When a president and his deputy are on opposite sides of the fence

Kenyan President Uhuru Kenyatta and his running mate William Ruto. They will be facing thier old rival, opposition leader Raila Odinga in the August 8 election. PHOTO | FILE

With Kenya’s general election set for August next year, observers are shocked at the high stakes campaign in which the outgoing President, Uhuru Muigai Kenyatta, 60, and his deputy, William Kipchirchir Samoei Arap Ruto, 55, are leaving nothing to chance in a no-holds-barred battle between them.


Gauntlet

Last week, President Kenyatta threw down the gauntlet by asking Ruto to step down as Deputy President, instead of continuing to snipe at the government he is part of.

Observers ask: what is going on between the president and his deputy, pray?

Not so long ago, the two were donning matching neckties and shirts, exuding confidence in their ‘Bromance:’ a relationship which seems to have soured to the level that the president has asked his deputy to resign.

How did our Kenyan brothers come to this apocalypse? Are there any lessons for Tanzanians in this saga next-door?

Political fallouts are potentially a cause for trouble in governance anywhere.

Post-election violence has almost invariably been erupting after elections in Kenya. But, the 2007/2008 election was the apogee of it all, as one of its outcomes was the International Criminal Court (ICC) case in which the president and his deputy were charged with crimes against humanity.

That case brought the two closer together – and, in the event, the two went on to win the 2013 general election with relative ease.

Things were hunky-dory for the first two years of their government.

Then that notorious handshake between Kenyatta and the Orange Democratic Movement (ODM) leader, Raila Amolo Odinga, 76, on March 9, 2018 following the highly divisive, violent August 2017 general election made matters worse between Kenyatta and Ruto.


Presidential baton

The handshake was seen by critics as a quest by Kenyatta to hand over the presidential baton to his political nemesis Odinga. This was despite an unwritten pre-the 2017 elections pact that Ruto would succeed Kenyatta as president.

Today, Kenyatta is perceived to be lobbying for Odinga as the next president of Kenya – thus irking his deputy and his political followers no end.

The gloves are off, and Ruto – who is said to have the backing of Uganda President Yoweri Kaguta Museveni, 77 – is said to have made up his mind to pursue the Presidency without the backing/blessings of President Kenyatta.


Deep-seated differences

However, such deep-seated differences between a sitting President and his Deputy are not unknown.

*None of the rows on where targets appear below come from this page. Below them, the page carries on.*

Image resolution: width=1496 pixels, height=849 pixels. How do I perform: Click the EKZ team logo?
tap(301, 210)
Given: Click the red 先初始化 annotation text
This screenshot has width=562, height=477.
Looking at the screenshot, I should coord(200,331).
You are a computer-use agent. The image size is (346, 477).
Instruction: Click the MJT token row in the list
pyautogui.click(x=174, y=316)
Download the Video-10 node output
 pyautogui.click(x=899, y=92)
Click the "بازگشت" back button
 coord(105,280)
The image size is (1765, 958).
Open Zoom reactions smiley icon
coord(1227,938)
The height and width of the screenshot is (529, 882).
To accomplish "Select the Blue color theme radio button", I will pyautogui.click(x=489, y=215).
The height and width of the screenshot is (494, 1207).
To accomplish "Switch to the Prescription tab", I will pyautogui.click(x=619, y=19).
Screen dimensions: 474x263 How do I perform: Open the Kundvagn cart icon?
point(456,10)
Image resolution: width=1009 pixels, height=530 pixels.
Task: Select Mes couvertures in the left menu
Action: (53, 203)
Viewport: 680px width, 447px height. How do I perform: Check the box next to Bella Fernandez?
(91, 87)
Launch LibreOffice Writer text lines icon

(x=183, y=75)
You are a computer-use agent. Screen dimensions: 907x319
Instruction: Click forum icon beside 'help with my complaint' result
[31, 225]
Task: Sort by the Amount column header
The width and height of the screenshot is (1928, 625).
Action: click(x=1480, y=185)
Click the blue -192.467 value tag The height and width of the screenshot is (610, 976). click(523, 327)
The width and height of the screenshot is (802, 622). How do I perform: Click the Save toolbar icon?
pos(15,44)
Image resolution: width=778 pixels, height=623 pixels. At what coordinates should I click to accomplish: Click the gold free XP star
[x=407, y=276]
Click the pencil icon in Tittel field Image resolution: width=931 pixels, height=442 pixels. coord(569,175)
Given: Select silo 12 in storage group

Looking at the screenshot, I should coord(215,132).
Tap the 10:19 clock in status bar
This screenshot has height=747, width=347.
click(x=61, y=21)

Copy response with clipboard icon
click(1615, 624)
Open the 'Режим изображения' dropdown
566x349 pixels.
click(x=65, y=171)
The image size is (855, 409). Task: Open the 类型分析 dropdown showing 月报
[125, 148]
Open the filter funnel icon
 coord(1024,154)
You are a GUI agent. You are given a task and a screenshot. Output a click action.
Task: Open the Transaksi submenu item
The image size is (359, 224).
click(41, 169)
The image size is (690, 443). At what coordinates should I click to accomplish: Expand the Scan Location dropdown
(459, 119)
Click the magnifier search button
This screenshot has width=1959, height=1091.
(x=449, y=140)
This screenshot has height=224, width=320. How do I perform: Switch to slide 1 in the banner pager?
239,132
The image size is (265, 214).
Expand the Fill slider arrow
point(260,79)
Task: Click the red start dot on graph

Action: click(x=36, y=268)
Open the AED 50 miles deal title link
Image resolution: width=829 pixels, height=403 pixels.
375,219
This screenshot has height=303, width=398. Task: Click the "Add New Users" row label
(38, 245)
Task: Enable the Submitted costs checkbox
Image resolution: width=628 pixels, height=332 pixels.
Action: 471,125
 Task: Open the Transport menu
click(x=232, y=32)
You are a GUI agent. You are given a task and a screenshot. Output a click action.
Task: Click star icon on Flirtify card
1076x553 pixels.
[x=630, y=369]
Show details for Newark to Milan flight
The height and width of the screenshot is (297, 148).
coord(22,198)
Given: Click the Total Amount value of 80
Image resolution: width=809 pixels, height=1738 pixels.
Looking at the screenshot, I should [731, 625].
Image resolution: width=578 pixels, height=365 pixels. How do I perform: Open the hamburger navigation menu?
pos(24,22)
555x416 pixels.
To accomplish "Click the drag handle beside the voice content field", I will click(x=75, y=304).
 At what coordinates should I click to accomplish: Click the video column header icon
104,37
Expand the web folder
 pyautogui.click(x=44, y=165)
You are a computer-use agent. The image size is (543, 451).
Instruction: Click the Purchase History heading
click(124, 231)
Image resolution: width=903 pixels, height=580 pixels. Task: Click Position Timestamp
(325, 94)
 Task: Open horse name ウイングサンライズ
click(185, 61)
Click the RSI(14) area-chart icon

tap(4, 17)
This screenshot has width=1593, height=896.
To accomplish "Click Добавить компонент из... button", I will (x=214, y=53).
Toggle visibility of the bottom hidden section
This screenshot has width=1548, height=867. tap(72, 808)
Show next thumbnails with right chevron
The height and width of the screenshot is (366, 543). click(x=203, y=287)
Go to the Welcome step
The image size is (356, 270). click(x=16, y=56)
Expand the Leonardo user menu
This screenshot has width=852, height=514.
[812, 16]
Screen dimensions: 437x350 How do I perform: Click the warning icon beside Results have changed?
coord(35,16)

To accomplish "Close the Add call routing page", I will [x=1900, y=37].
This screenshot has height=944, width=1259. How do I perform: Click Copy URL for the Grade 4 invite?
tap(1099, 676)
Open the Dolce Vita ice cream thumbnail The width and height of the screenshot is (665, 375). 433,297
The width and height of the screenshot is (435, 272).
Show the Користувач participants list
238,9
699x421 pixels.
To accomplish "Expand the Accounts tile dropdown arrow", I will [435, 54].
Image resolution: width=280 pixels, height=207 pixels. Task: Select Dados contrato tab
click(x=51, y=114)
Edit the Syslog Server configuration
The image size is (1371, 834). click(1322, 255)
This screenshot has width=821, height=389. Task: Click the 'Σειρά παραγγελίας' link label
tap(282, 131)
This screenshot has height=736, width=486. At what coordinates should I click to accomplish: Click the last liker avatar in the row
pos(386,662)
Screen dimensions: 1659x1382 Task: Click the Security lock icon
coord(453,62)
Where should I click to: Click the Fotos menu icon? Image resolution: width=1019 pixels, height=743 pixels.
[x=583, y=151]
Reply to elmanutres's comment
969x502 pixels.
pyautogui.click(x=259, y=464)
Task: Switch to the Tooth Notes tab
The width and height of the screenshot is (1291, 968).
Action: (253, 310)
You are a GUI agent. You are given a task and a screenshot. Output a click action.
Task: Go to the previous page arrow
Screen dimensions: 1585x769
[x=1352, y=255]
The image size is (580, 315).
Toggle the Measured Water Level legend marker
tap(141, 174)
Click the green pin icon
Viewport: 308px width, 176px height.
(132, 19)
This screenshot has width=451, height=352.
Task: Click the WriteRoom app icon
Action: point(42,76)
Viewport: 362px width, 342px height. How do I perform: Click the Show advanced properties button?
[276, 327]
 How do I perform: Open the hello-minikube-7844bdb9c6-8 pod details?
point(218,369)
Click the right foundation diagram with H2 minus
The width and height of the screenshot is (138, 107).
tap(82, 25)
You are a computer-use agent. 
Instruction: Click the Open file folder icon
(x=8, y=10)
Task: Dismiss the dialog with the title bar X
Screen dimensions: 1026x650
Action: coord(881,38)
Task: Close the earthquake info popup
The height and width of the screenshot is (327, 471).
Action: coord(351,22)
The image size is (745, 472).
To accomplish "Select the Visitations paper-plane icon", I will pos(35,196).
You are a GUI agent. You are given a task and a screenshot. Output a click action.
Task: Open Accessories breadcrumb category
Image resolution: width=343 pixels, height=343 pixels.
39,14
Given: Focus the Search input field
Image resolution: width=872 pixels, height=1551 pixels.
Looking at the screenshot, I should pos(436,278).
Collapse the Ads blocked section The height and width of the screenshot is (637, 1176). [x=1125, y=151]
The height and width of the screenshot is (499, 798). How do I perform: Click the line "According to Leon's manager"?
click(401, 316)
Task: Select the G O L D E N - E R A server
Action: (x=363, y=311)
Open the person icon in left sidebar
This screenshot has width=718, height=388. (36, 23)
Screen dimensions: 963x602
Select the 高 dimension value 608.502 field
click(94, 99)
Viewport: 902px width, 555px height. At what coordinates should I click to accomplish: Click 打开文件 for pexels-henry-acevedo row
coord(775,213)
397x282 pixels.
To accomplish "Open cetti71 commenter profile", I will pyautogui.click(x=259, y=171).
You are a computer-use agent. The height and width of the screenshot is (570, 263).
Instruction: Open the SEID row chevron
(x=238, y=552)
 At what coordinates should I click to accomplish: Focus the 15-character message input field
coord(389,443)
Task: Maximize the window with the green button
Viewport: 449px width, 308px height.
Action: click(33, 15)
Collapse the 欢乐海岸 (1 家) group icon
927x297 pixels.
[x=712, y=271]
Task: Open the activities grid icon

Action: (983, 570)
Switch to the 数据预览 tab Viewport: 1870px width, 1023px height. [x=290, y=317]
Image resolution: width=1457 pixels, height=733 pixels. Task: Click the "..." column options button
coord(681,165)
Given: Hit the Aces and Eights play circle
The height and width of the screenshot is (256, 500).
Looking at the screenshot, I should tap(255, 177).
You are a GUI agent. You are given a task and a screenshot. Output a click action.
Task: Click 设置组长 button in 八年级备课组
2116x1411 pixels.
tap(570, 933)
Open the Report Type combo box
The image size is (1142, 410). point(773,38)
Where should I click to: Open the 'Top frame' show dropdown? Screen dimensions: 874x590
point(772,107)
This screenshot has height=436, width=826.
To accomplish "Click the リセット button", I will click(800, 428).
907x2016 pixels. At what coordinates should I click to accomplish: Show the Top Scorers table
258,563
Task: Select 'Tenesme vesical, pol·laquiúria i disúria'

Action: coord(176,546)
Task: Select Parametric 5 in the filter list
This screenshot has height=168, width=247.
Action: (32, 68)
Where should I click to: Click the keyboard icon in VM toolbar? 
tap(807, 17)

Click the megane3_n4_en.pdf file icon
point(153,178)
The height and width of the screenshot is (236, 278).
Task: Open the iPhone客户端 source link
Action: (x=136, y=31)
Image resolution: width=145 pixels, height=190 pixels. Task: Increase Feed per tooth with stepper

But, what is new here is the vicissitudes that underlie the epic Kenyatta/Ruto battle.

‘Old money’ – in the form of Uhuru Kenyatta, thanks to his fabulously wealthy father and Kenya founder-President Jomo Kenyatta (1897-1978) – is fighting ‘new money,’ William Ruto…

A new twist has been added to the agenda, in the form of neighbouring Heads of States/Government.

Ruto is selling the idea that he is the common man’s election candidate, versus the dynasties narrative – which the youth who were born in the 1990s onwards seem to have bought lock, stock and barrel.

For the next one year, it is going to be a battle between state operatives and someone who is also a high-level government insider – but who is manacled by the very machinery he has been serving.

Who will win here? The answer is in looking at how Raila Odinga has lost presidential elections twice: once to Emilio Stanley Mwai Kibaki, 90, and again to Uhuru Kenyatta.

That is why Odinga has pointedly said that he is seeking Kenyatta’s vote, as he needs it to win at the polls.